When it comes to many templates a use case is often known and the things expressible in ADL rules would be good to have an equivalent workaround for, as shown in examples in this thread, using template annotations until all major template- and form-building tools support ADL rules. Things like if user responded yes to X then show Y. These are things that the template modeller nowadays instead have to pass down to form develpers in separate non standardised documentation and such show/hide logic then needs to be recreated in several different vendors systems (up to three times in our current case).Those working in a monoculture of only one vendor’s system stack or that always have the same persons/teams deveoping both template and form may never understand this problem/need and will keep saying it should only be done in a separate vendor specific layer.

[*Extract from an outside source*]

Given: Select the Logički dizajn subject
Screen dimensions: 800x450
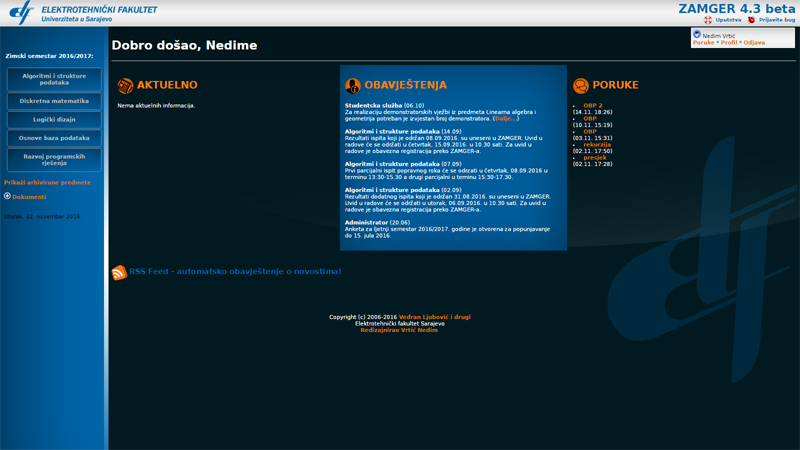Looking at the screenshot, I should tap(54, 119).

Also an annotation like “a.hide_on_form” would be very useful. Look at the “Screening purpose” and “Symptom/sign name” in the “Symptom/sign screening questionnaire” archetype for example. In a template we usually set them to default fixed values that should not be shown to patients filling out the form.

An annotation like “” for giving a short meaningful id to a node would be good to make rules refering to it more readable (as suggested by @thomas.beale and @pieterbos above).

Well, in ADL2 I believe a specialised template (potentially containing only the discussed extra annotations) would be exactly a separate path based layer on top of another “pure” (non-annotated) tempate.

In ADL/OET/OPT 1.4 I guess a template copy with added annotations would work in a similar way (but needs more disciplined refactoring of two files when changed)

So there is no need to invent another formalism/format for the main things discussed in this thread - annotations (and, if anyone so wishes, another template layer via specialisation or copy) would do the trick.